I still highly recommend that you vote. Because it's a gateway activity to the kind of engagement and activism for social justice out of which real change can emerge. Take the time to become educated about the choices on offer in this election season--both candidates and issues. Let your research stimulate questions and lead you into reflection on the world we have, the world you want to see, and what it's worth to you to take action to move us in the direction of your vision. Let your reflection lead you into action, collaboration, and deeper, more interdependent relationship with people who share your vision (or who embrace a vision you had never imagined before that fills you with hope for the future). 

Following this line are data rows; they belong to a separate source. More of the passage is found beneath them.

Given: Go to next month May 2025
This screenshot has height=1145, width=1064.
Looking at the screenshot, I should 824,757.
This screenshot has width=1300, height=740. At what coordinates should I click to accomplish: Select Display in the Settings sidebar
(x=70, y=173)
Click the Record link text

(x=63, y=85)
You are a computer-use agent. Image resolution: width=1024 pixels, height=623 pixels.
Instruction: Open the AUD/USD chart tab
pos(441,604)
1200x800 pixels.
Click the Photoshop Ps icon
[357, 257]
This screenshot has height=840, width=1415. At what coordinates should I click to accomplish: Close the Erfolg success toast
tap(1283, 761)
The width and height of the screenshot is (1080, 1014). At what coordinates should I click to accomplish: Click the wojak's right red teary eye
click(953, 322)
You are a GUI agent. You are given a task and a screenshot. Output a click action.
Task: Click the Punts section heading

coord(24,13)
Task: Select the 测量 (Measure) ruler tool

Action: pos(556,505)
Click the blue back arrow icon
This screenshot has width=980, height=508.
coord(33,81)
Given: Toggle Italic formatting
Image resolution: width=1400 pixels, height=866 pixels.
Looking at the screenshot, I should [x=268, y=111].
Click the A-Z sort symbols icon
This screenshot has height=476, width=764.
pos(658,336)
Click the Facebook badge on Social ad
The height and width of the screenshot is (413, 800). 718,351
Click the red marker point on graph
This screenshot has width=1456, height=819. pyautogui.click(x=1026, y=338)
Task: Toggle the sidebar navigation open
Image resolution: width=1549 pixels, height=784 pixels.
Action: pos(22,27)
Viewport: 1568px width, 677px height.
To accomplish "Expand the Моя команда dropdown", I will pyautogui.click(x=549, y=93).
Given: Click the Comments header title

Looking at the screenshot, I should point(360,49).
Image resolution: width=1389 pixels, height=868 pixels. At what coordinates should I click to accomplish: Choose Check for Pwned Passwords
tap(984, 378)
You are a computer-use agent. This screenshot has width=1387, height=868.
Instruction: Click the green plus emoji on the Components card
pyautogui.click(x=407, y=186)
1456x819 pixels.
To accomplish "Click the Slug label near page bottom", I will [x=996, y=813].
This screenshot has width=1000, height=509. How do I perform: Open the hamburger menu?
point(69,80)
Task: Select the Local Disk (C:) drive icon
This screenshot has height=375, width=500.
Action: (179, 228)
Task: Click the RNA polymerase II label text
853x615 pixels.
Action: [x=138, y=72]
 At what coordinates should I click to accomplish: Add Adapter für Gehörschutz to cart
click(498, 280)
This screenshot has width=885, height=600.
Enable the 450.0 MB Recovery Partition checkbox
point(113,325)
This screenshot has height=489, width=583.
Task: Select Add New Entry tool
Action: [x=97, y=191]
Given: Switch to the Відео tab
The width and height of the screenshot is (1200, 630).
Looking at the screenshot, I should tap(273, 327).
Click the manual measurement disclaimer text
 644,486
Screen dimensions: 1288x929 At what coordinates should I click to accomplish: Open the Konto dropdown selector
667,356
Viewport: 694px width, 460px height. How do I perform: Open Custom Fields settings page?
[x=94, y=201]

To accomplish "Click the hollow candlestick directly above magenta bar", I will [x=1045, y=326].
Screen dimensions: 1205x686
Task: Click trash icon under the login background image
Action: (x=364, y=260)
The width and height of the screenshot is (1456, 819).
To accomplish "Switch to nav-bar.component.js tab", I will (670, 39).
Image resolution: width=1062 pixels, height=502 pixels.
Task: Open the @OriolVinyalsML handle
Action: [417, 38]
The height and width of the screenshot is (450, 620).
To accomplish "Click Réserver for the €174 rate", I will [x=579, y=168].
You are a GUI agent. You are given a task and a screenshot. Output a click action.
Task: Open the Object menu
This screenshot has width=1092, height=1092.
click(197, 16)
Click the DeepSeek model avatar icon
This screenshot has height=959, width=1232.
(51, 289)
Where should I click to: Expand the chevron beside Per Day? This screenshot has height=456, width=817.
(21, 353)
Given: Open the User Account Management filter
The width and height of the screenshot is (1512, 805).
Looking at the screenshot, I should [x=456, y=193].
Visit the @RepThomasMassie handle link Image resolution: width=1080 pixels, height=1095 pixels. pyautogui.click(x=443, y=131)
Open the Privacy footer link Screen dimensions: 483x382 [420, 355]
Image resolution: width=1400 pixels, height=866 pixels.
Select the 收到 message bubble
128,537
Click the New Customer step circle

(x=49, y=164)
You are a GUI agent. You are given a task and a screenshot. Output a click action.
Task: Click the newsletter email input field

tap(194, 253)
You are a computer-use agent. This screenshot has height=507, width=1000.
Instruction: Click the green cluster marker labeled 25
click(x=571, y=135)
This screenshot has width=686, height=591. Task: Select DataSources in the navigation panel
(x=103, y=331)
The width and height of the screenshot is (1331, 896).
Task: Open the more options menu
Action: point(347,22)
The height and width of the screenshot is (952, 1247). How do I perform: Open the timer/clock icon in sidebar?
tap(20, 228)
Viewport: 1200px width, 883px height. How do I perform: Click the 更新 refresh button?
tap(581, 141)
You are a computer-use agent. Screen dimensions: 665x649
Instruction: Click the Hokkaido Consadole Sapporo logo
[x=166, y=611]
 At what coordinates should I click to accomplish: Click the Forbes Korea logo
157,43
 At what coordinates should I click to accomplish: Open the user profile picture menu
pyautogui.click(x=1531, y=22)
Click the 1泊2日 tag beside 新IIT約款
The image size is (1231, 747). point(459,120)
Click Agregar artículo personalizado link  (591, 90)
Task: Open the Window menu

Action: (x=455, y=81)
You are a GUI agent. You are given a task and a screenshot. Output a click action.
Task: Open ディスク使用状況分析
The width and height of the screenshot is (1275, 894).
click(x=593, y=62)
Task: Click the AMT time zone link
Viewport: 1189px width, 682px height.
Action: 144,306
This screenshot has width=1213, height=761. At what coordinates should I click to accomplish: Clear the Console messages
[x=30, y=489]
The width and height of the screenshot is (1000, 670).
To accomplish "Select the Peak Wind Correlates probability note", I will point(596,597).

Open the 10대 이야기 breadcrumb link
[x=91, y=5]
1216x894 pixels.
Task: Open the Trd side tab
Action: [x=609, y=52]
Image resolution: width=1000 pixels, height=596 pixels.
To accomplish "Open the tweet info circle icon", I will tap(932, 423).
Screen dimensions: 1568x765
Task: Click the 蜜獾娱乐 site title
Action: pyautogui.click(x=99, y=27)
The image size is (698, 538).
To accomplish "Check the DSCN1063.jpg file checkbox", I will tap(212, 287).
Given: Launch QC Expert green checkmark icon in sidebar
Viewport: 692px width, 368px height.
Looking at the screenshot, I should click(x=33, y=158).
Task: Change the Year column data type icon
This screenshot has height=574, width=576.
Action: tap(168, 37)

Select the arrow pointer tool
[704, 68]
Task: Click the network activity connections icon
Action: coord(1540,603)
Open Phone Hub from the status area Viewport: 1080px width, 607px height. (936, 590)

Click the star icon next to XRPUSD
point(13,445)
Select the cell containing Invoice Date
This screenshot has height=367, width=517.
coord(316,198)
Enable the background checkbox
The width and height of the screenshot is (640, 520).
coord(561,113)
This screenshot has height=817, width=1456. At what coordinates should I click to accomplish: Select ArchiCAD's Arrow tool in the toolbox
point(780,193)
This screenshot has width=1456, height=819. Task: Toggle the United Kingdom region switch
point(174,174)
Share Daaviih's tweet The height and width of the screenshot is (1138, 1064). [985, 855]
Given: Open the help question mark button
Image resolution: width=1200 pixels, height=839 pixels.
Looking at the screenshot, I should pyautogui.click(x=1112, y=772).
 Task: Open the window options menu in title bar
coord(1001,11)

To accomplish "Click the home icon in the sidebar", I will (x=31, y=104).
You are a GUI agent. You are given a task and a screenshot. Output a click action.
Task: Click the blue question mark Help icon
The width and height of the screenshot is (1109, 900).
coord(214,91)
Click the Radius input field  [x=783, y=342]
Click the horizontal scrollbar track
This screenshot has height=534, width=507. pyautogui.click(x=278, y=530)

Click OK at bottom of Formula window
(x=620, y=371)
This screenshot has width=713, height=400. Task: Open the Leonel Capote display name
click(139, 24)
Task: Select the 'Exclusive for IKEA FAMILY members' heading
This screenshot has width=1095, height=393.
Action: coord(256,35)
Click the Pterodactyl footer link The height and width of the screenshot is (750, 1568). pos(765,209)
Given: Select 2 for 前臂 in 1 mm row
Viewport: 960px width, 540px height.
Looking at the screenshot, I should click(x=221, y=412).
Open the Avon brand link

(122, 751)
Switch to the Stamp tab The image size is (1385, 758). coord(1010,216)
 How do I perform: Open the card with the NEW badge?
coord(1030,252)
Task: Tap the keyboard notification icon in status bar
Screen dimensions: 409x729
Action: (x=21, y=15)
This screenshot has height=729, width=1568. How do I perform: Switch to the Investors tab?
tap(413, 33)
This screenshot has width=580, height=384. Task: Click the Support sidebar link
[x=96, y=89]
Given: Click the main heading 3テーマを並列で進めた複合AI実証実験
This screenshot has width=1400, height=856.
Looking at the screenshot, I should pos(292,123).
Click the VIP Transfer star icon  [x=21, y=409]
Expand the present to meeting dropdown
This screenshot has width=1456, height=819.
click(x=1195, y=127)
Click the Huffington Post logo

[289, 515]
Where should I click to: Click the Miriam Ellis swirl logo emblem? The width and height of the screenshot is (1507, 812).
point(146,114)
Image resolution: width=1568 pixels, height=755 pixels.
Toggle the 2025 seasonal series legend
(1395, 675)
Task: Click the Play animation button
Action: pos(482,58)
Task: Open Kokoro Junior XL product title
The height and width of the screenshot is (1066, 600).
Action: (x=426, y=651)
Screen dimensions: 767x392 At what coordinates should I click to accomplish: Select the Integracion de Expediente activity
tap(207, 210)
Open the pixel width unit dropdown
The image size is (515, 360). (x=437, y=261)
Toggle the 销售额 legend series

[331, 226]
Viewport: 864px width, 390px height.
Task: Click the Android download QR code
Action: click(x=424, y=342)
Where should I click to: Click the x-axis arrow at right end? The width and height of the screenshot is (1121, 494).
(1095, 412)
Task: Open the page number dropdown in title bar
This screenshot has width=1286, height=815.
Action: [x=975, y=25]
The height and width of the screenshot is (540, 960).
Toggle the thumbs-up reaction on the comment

Voting is the low bar, the entry point, the first step on the path toward engaged, informed, contributing citizenship in our community, our nation, the world. So do it. And be advised--since our current leaders are invested in limiting access to the means of participation (i.e., voting) particularly in strongly liberal/progressive areas (like Athens), you should take advantage of the opportunity to cast your vote early (for days, times, and locations click here). Avoid long lines and make sure your vote is cast, recorded, and counted. And then . . . get to work.